Records from a dataset:
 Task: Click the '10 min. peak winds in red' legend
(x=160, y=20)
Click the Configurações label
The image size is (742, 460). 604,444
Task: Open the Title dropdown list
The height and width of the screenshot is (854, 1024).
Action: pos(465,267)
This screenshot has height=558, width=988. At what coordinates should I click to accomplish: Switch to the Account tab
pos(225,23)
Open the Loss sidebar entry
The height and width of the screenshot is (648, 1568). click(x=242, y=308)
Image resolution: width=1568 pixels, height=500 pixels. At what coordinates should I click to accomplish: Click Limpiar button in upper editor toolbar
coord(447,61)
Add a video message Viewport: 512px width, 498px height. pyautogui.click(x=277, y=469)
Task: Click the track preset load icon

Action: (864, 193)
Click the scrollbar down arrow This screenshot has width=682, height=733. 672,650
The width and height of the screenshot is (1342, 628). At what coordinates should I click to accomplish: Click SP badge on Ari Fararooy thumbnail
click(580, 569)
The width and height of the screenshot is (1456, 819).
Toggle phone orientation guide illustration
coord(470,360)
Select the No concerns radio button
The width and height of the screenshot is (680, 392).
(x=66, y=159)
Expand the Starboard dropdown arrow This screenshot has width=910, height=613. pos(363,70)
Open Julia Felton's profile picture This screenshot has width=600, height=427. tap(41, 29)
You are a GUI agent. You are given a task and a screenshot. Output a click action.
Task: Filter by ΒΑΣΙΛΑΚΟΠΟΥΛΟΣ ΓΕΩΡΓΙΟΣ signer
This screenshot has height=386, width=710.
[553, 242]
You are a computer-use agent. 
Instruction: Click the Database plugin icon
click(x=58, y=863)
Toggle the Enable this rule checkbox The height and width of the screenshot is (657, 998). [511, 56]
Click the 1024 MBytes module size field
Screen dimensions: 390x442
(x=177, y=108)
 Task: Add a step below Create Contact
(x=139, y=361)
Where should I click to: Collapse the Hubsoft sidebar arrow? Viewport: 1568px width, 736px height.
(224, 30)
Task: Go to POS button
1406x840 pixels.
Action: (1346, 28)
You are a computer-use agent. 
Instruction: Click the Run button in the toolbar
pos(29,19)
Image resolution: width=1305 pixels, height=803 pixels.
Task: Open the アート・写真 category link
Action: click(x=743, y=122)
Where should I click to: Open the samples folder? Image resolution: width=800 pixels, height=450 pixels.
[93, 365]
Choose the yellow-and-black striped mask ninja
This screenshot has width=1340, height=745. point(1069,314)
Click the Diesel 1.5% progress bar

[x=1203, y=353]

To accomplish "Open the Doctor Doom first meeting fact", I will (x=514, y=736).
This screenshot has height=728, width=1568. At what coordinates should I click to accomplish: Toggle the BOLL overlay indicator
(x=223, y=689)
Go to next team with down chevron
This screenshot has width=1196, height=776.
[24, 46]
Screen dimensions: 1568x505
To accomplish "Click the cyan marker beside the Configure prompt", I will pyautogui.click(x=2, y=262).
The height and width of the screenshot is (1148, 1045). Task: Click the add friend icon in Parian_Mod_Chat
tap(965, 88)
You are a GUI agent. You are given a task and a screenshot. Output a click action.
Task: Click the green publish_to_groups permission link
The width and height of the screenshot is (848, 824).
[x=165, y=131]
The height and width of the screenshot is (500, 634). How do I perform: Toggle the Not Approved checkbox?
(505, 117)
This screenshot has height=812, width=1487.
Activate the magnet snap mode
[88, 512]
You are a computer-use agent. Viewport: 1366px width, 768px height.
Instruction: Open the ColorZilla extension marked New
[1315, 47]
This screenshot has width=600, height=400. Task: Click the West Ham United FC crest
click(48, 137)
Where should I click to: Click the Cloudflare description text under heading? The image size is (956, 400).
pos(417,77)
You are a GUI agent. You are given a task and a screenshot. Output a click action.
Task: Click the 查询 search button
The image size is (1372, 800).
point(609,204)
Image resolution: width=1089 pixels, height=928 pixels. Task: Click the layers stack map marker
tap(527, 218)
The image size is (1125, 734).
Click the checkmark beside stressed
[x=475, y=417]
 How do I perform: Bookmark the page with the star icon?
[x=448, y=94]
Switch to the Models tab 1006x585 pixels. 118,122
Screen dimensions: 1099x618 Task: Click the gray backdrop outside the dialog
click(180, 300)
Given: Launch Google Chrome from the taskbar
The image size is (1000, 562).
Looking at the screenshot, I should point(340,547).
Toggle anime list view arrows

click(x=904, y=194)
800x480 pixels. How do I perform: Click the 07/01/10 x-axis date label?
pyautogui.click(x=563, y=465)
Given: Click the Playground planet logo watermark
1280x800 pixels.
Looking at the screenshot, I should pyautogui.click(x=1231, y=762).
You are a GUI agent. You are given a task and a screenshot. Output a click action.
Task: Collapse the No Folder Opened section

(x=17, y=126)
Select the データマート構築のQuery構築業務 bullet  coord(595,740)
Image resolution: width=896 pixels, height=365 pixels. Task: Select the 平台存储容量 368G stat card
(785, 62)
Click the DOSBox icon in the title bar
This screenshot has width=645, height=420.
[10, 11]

What to produce: Report each line of the data that includes the string "will".

Finished exercise:
To accomplish "Open the Doctor Doom first meeting fact", I will (x=514, y=736).
To accomplish "Click the cyan marker beside the Configure prompt", I will pyautogui.click(x=2, y=262).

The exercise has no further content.